ARUNDEL, England -- Sherwin Campbell said the West Indies Women’s victory in the final Twenty20 International of their five-match series against England Women on Sunday was very crucial.
The Windies Women’s coach said he hoped the victory could help his side enter this month’s ICC Women’s World Twenty20 Tournament in Sri Lanka in a more positive frame of mind.
Deandra Dottin spurred the Windies Women to a consolatory, three-wicket victory in the match at Arundel, ending England’s 21-match, unbeaten sequence in T20Is, as the hosts won the series 4-1.
“The players knew it was the final match before we leave to head to Sri Lanka for the World T20, and I emphasised to them that we needed a win, so we can get a little bit of momentum going into the World Cup,” said Campbell.
“To their credit, the players relaxed a bit and enjoyed the game more, and their true potential really shone through in this game.”
The former West Indies Men’s opening batsmen said: “The weather was good today; it was a good pitch, and a good outfield. Everything went well for us.
“We came out aggressive, we bowled well, restricted England to a manageable total, and when it came our turn to bat, we batted aggressively and fearlessly, which is what we will have to do on a regular basis to continue to reap success.”
The explosive Dottin was key to the aggressive approach in the batting, leading the way with a brutal 62 off 34 balls, rescuing West Indies from a mid-innings stumble, and helping them avoid being swept in the series.

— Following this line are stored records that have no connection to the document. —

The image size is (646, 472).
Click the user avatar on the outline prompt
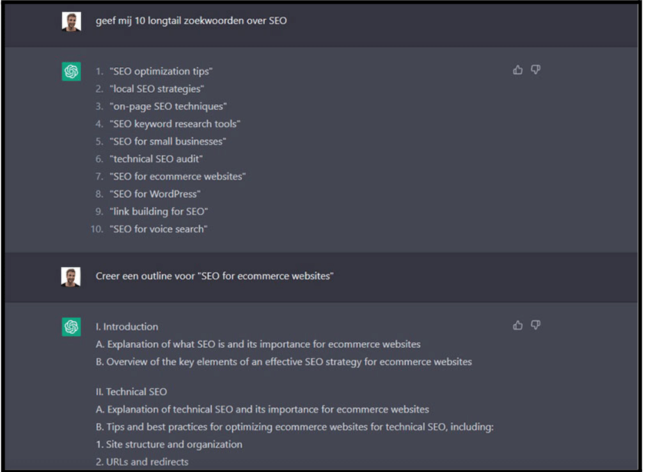(x=71, y=277)
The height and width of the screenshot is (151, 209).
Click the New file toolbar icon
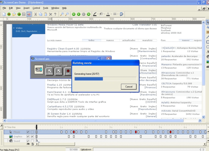(x=4, y=14)
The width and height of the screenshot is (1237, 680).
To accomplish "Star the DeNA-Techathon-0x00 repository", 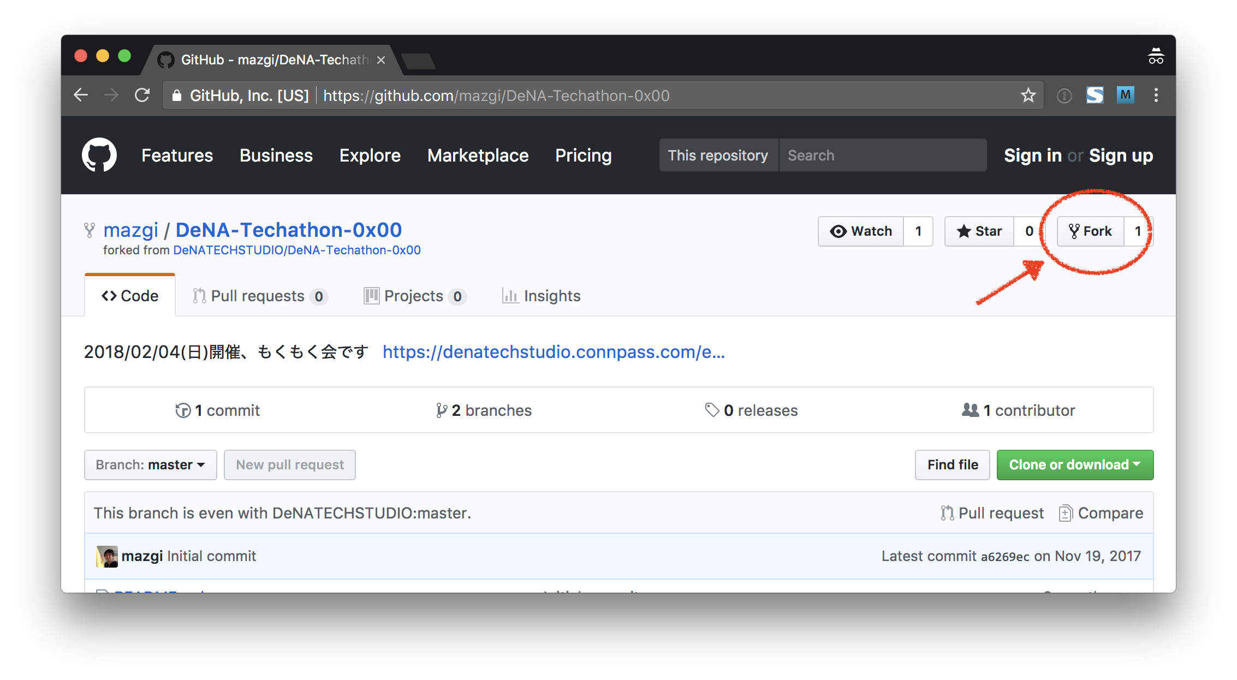I will click(x=979, y=231).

“Deandra is very explosive at this level, and once she can get a start and get going, there are very few teams that can stop her,” said Campbell.

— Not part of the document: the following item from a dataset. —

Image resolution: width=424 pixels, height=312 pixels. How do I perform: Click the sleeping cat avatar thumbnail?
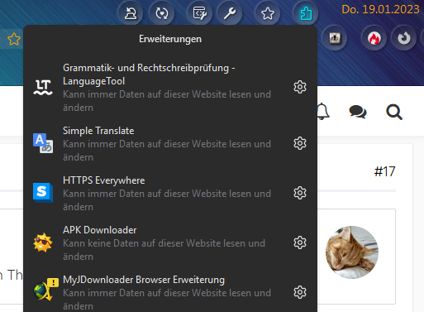point(352,252)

“She turned up in this game and she played a very good innings, as we know she can. Once she can become consistent and play an innings like this every game or every other game, we will win more games on a consistent basis.
He said: “She has been hitting the ball very well in the nets, but she just could not put a meaningful innings together until now. On her day, I back her to hit the ball all around the park.
“At the end of the day, it comes down to the self belief of the individual, and once she continues to show that self belief, she will continue to score many runs.”
Campbell said the trip to England was an eye opener for a number of the players, many of them playing there for the first time.
He said they had learnt a number of important lessons, which he hoped the players would take on board, particularly for the World T20.
“We are looking forward to going to the World T20, which is being played in Sri Lanka, where conditions are very similar to the West Indies – hot weather, slow pitches, and good outfields,” he said.
“I think we should do well in the tournament and the girls are looking forward to it. . .This tour was a learning experience. It was the first time that many of the players had played in England, and it is always difficult to play here.
“It was a learning curve for the players, although we were competitive at times. They learnt to be more aggressive, especially at the start of the innings, and we need to be more consistent with the ball, especially our fast bowlers because we were not as consistent as we would like with our bowling, and our aggression in the field.”
West Indies travel over the next few days to the Sri Lanka capital of Colombo before starting the World T20 against New Zealand on September 27.